- _提示文_:
* * * * * * * * *

おやさいめしあがれ

新鮮な野菜がたっくさん!いろんな種類の野菜と、野菜が主役の美味しそうな料理もたくさん出てきます。絵本を通して食育にピッタリです。
☆3つのおすすめポイント
- 細かく分けて、70種類くらいの野菜が描かれています。多くの野菜のそれぞれの美味しさを、ぜひ目で味わってみてください。
- 細かく、質感を重視した描写に、野菜の美味しさを強く感じます。色も豊かで、見た目にも鮮やかです。
- いっぱい食べて、大きくなぁれ!作者の温かい思いが込められています。
☆あらすじ
表紙には、ステキなグラスに盛り付けられたたくさんのミニトマト。
同じミニトマトでも、いろんな色のものがあり、黄色いものや、粒の小さめのもの、紫や緑色…。ミニトマト一つとっても、いろんな美味しさ・彩りがあります。

* * * * * * * * *

- _依頼内容 A_: 下の行データのうち、「Given: Click the 无人机 drone menu icon」を含む行から「click(x=179, y=37)」を含む行までを、一字も変えずに書き写してください。

- _行データ_:
* * * * * * * * *

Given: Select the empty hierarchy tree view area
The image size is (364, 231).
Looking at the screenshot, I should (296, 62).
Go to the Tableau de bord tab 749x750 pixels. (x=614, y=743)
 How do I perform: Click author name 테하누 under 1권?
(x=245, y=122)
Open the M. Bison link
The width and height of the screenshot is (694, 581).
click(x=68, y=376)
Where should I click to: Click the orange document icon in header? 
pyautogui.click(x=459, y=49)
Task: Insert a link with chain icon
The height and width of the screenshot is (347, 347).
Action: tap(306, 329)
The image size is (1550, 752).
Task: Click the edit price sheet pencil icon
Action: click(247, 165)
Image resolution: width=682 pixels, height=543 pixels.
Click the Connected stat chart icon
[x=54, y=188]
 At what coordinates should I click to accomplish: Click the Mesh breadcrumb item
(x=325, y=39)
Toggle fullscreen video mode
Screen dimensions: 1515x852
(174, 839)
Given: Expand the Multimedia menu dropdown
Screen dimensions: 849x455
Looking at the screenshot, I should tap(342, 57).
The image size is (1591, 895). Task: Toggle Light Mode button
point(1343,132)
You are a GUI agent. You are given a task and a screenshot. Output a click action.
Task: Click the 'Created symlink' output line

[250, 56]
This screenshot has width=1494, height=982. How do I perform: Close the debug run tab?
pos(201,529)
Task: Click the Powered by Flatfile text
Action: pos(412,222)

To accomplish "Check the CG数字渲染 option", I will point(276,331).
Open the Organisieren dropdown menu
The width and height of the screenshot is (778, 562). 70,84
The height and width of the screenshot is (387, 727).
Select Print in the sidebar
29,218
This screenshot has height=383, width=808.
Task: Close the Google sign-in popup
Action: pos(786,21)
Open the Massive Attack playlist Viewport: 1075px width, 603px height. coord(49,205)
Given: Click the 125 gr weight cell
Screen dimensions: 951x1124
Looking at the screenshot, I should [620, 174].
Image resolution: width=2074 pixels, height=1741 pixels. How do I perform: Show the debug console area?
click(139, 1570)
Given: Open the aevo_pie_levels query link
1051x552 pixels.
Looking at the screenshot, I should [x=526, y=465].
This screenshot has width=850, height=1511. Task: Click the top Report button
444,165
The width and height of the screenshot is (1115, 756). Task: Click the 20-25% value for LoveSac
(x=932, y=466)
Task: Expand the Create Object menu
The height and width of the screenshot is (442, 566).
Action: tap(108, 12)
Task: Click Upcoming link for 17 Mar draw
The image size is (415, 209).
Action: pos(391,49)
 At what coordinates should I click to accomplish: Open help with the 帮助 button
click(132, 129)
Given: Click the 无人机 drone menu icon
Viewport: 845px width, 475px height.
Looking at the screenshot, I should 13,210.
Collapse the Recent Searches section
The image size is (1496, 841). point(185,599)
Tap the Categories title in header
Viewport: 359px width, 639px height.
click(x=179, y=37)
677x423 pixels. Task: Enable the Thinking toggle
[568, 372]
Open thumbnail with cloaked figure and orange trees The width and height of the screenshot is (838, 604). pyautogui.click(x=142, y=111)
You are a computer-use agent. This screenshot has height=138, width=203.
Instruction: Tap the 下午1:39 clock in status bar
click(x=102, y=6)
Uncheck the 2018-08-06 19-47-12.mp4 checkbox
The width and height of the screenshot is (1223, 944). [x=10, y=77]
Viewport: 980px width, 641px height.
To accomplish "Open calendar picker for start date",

* * * * * * * * *

- _依頼内容 B_: 提示文によると、この絵本には何種類くらいの野菜が描かれていますか。

- _回答 A_:
Given: Click the 无人机 drone menu icon
Viewport: 845px width, 475px height.
Looking at the screenshot, I should 13,210.
Collapse the Recent Searches section
The image size is (1496, 841). point(185,599)
Tap the Categories title in header
Viewport: 359px width, 639px height.
click(x=179, y=37)

- _回答 B_: 70種類くらいです。